# Wishy-Washy Husband



## sue1168 (Feb 25, 2010)

My husband left me a little over 2 months ago and since then I have not physically seen him at all. We have had 1 texting conversation and what else I've heard has been through my mother-in-law (who is on my side). 

Our conversation (via text) was about a month after he left. He said he wanted to give me money on the house payment and he asked about seeing our kids. Our kids are deeply hurt by his leaving and do not want to see him (they are ages 16-twin girls and 12 year-old son). 

I asked him why he left and he says, "We can't get along anymore." That's news to me since we had taken our kids out to dinner the night before and went and looked at Christmas lights and had a great time. 

I asked him if wanted to try and save our marriage at all and he says, "I'm sorry, I was not happy and I was stupid." 

I asked him what he meant by all that and he says, "I was stupid and now I have to live with my actions." 

So I ask if that means 'no' he doesn't want to try and he says, "Too much has passed. No telling what people think. I really screwed up." 

So I tell him if I cared what others thought, I wouldn't have married him again (we been married to each other twice with an 8 year break in between- another reason the kids have issues with him). 

He then says, "We need to talk, maybe this Sunday." 

Sunday comes and not one word. It's been month later and still nothing. He won't even talk to his mom and stepdad. He just gets mad when they try to talk to him about any of this. His mother told him that he needed to call me and he said, "Yeah, I know." She then offered to call me to come over and talk to him at their house where we could be alone with no distractions and to that he said, "Nope...not happening."
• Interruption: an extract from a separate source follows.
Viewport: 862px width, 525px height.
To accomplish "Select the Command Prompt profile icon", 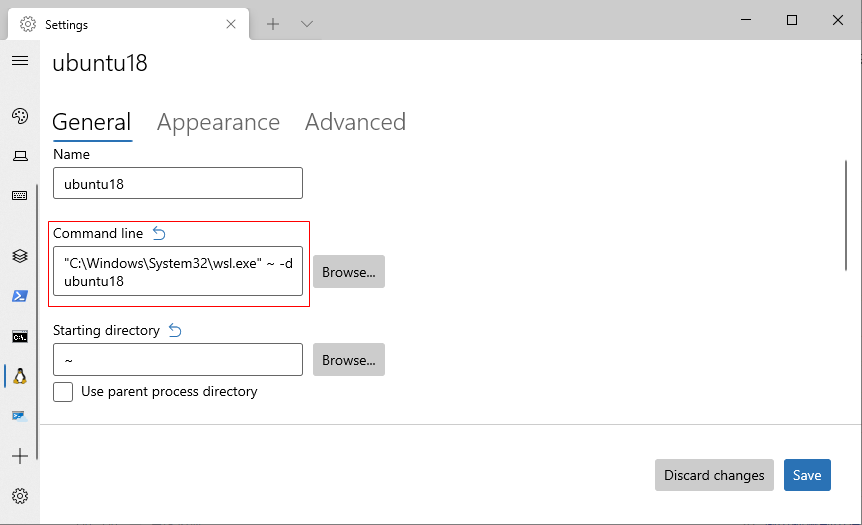I will point(20,336).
My question is...if he wants out, then why doesn't he just say so and quit "beating around the bush?" He's speaking out of both sides of his mouth and I don't understand why. Is he just biding time because he doesn't know what he wants and he doesn't want to cut me loose because he's confused? His mother, stepdad and other people we both know tell me he looks sad all the time plus he is in a terrible mood. My niece saw him where she works and she says he looks like he lost his best friend that he appears to be very unhappy. Do I cut him loose or should I wait?


----------



## Lifelover (Feb 7, 2010)

My soon to be ex is the same way, only I don't get much feedback because I don't talk to alot of people that see her still. I just know because we broke up once for pretty much the same reasons as you (or entire lack of reasons I should say) and when we got back together she told me all about how depressed she was, and how she didnt even know why she broke it off in the first place, but she did her best to hide it and pretend she was happy, etc. And this time around (actually last time also) I'm getting the same line as you, instead of "too much has passed", Im getting "its too far gone". And like your situation, she said she would call me one day, she didnt call, I had to call her. And it led to nothing, just more confusion for me. Also, whenever anyone tries to bring it up with her, she gets mad and clams up. 
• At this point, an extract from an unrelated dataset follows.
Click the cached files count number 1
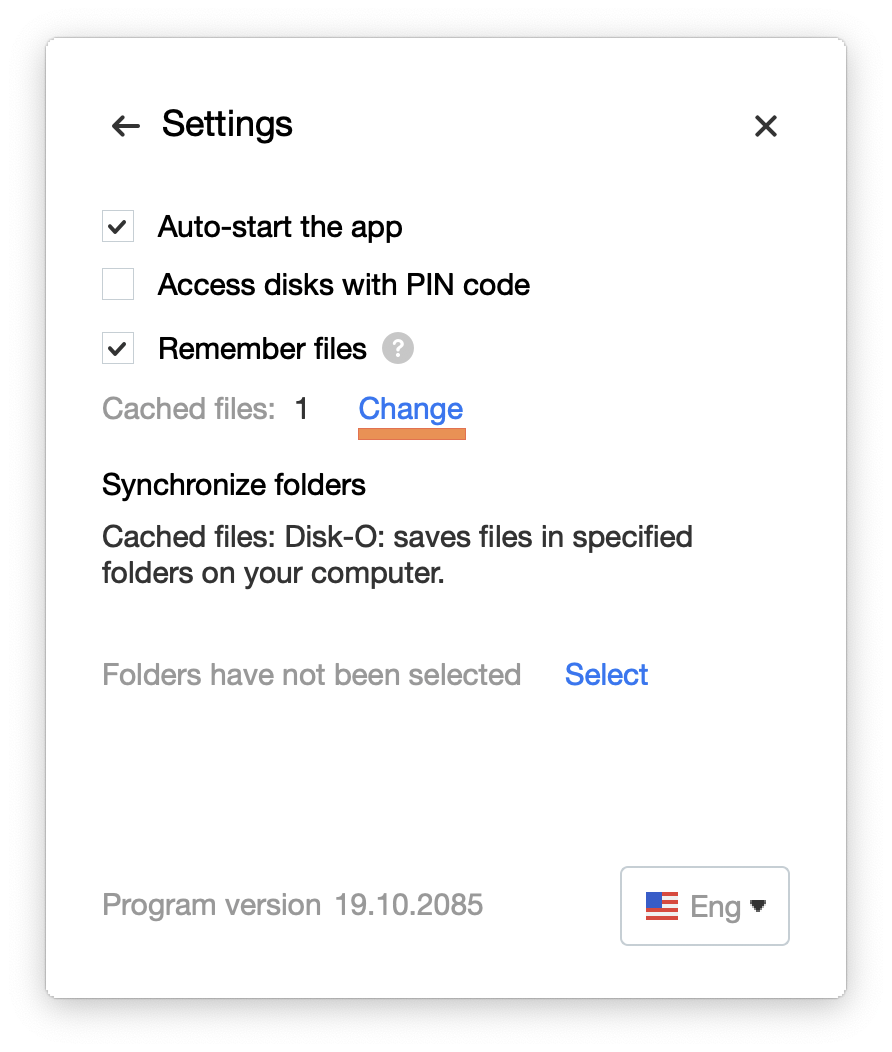892x1052 pixels. point(302,409)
I think with mine and your situation, that the other person doesnt know at all what they want, but they dont want the door to close on us because if they cant find anything better they want the option to come back. Well, for me that was fine the first time around. I was willing to break it off and explore other options without shutting her out completely, because I loved her enough to let her go, like the old saying. I was being strung along big time, and it wasn't until I started ignoring her texts/calls/etc that she started wanting me back. But the second time around? Shes trash on the curb, just waiting to be picked up and carried away from me forever. I filed for divorce and I can't wait for it to all be done with. Shes walked out the door twice, the first time I left it open for her to come back, this time I found my dignity and self respect kicking in and overriding my love for her, and realized I have to close that door forever, for me, for my happiness and self esteem.

Were both in a position where our spouses don't want to confront any of these issues and/or finalize anything because they don't know what the hell they want. Well, I'm giving her something that is concrete, and it won't go away and it can't be swept under a rug or ignored at all. Its a big fat wake up call in the form of divorce papers.

I'm not suggesting that you file for divorce, but let me tell you, it sure is nice to have the ball back in my court. Heres my question for you:

Do you want to be someone that your spouse thinks they can ignore for months on end, kick you around, mess with your head, and still have a shot with you? Think about how much hurt they have caused us, and all basically on a whim. We are not playthings to be left on a shelf until the person gets the urge to pick us back up. You may not be happy at first, I know Im not, but look at it this way, at least you wont have to go through this with this person ever again. You hold all the cards, you just gotta play the right ones. Good luck to you.


----------



## sue1168 (Feb 25, 2010)

Thank you so much. I agree with everything you said. I am continuing to move forward with my life and make plans like he will never be a part of my future. He has no hs diploma or GED and he works construction. I just graduated from college last May and will be working this fall as a middle school teacher. I know he's the big loser in all of this. My mother tells me "he will never be anything more than he is now." It's true too. It's just hard finally shutting that chapter of my life because he's been in it for over half my life. Thanks again for you comments. Sounds like you've got your life together. Good for you and good luck.


----------